Employer pays for hours worked as normal.

For hours NOT worked:

Employer pays 1/3

Government pays 1/3 (capped at £697.92 per month so there will be additional costs for employers if employee earns over £37,500 per annum)

Employee pays 1/3 (in terms of a gross pay cut – this cannot be topped up by employer)

Employers’ NI and employers’ pensions will not be covered by the grant – this will be payable in full by the employer.

Grants are paid monthly in arrears (similar to JRS) through

Both employees and employers can join / leave the scheme at any time but each employee must be on short time working for at least 7 days to qualify.
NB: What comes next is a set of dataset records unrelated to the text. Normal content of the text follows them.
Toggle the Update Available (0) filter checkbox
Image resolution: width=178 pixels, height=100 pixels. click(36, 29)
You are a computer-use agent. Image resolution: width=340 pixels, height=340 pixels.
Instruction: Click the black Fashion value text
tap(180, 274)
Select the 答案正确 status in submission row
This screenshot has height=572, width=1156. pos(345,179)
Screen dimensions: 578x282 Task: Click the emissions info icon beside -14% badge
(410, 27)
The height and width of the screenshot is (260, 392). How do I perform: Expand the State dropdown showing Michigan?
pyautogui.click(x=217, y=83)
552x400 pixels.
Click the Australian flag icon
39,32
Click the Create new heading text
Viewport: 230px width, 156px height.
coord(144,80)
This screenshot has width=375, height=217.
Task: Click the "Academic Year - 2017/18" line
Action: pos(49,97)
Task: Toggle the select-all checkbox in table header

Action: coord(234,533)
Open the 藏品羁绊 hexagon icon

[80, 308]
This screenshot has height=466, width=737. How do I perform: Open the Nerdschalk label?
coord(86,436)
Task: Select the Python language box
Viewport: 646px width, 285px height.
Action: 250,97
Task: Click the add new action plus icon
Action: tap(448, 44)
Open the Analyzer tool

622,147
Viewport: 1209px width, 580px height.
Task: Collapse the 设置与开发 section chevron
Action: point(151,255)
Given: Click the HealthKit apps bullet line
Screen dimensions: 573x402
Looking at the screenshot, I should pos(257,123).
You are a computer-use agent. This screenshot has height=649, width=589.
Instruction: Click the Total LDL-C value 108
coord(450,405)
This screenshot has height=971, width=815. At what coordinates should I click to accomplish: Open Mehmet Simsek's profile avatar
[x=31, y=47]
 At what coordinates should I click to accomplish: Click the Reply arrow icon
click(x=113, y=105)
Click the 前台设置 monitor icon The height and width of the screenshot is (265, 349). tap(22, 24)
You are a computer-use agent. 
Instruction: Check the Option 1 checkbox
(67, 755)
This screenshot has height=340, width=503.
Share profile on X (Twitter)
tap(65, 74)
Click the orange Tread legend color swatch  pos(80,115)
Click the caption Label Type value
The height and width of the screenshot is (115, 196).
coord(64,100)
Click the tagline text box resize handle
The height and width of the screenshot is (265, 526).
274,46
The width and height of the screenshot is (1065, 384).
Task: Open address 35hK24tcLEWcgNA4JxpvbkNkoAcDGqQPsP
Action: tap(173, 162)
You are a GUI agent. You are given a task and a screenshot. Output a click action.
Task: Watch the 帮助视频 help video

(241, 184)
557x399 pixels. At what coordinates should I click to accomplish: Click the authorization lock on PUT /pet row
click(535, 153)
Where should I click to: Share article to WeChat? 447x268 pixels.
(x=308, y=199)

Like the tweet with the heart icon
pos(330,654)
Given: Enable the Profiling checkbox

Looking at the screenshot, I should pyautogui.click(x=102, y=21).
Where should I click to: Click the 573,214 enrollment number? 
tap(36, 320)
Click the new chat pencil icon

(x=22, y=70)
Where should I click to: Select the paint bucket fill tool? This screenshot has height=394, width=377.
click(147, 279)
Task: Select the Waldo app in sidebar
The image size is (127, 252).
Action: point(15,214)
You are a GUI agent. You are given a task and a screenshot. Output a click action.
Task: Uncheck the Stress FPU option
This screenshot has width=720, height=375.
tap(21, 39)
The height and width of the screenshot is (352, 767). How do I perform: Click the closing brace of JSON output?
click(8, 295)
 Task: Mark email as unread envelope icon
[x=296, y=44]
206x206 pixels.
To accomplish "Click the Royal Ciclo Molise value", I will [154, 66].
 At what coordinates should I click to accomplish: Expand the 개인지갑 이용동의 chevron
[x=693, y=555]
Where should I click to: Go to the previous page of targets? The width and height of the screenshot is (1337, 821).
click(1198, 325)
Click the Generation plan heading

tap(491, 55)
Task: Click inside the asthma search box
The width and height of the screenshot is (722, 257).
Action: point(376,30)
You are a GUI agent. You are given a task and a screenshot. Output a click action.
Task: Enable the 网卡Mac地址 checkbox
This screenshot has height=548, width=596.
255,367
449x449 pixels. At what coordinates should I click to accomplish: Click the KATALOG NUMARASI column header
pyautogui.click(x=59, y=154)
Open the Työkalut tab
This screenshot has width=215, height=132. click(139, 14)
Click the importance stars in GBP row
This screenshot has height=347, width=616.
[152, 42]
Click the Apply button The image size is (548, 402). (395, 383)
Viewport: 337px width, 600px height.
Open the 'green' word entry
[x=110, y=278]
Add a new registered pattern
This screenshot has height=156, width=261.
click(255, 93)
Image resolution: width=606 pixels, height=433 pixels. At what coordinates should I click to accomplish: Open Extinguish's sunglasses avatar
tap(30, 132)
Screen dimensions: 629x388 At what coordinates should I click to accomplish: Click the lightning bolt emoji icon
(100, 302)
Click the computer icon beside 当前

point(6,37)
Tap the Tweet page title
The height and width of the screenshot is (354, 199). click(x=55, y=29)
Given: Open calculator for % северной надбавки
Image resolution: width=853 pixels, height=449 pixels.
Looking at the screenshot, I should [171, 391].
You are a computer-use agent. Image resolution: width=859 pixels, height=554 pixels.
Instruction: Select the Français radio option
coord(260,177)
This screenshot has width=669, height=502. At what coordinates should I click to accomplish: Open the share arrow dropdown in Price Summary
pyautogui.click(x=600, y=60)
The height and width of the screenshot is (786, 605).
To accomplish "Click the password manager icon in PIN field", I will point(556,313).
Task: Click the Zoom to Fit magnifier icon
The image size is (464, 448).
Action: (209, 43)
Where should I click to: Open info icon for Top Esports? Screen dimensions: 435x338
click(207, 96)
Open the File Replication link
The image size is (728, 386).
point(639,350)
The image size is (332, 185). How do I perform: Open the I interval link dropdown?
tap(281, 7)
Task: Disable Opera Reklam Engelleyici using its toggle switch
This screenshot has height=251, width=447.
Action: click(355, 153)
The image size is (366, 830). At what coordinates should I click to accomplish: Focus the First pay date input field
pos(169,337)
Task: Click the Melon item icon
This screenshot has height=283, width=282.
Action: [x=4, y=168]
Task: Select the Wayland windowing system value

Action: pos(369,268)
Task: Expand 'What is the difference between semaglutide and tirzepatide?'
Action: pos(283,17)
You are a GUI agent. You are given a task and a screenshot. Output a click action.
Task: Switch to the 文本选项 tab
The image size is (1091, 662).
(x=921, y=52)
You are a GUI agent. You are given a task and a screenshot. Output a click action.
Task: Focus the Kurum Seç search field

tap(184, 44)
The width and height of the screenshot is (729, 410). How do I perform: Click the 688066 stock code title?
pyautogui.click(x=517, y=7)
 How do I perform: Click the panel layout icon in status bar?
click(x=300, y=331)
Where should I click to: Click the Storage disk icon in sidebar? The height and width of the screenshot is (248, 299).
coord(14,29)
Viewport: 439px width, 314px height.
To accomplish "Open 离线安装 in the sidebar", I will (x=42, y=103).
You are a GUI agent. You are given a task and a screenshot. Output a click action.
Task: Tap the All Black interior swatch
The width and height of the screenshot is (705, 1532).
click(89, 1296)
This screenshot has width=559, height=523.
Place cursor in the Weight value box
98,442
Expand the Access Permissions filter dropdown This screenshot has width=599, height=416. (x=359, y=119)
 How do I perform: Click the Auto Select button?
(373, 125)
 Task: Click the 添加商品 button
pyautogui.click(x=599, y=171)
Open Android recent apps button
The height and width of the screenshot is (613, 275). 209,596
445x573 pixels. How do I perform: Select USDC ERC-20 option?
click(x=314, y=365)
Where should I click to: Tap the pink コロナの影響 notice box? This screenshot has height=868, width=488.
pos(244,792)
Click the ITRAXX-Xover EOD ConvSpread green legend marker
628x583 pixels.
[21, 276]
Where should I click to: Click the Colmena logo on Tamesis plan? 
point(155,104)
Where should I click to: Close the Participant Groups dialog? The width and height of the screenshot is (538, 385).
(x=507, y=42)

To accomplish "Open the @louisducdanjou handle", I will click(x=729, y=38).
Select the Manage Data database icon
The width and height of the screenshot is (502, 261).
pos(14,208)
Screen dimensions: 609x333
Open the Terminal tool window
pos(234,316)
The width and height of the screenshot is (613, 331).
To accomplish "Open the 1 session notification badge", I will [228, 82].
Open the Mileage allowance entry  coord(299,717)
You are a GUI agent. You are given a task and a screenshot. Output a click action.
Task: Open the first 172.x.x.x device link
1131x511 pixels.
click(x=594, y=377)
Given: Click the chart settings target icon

The table below gives examples of % costs to employers depending on % of hours worked:

Hours Employee Worked                              33%       40%       50%       60%       70%

Hours Employee Not Working                     67%       60%       50%       40%       30%

Employee Earnings (% of normal)             78%       80%       83%       87%       90%

Gov’t Grant (% of normal wages)               22%       20%       17%       13%       10%

Employer Cost (% normal wages)              55%       60%       67%       73%       80%

Many commentators are arguing that an employer would need more than a 45% drop in gross wage costs to compensate for a 67% drop in hours worked / productivity and it’s difficult not to agree. For example, if an employee is paid £10 per hour for a 40 hour week and there is only 2 days a week work:

Normal weekly wage £10 x 40 hours = £400

Working hours

2 days x 8 hours x £10 = £160 payable by employer

Non working hours

3 days x 8 hours x £10 x 1/3 = £80 payable by employer

Total payable by employer £240 / 16 hours = £15 per hour – an increase of 50%!

Employers’ NI and employers’ pension will also be payable on the part of the salary paid by the government so ‘on costs’ will be higher than normal too.

Whilst this scheme will undoubtedly benefit employees (it has to be better than benefits) it’s difficult to see it being hugely popular with employers other than those that a) can see light at the end of the tunnel and are keen to keep employees on their payroll and under their control until ready for a return to normal working hours or b) haven’t done the calculations!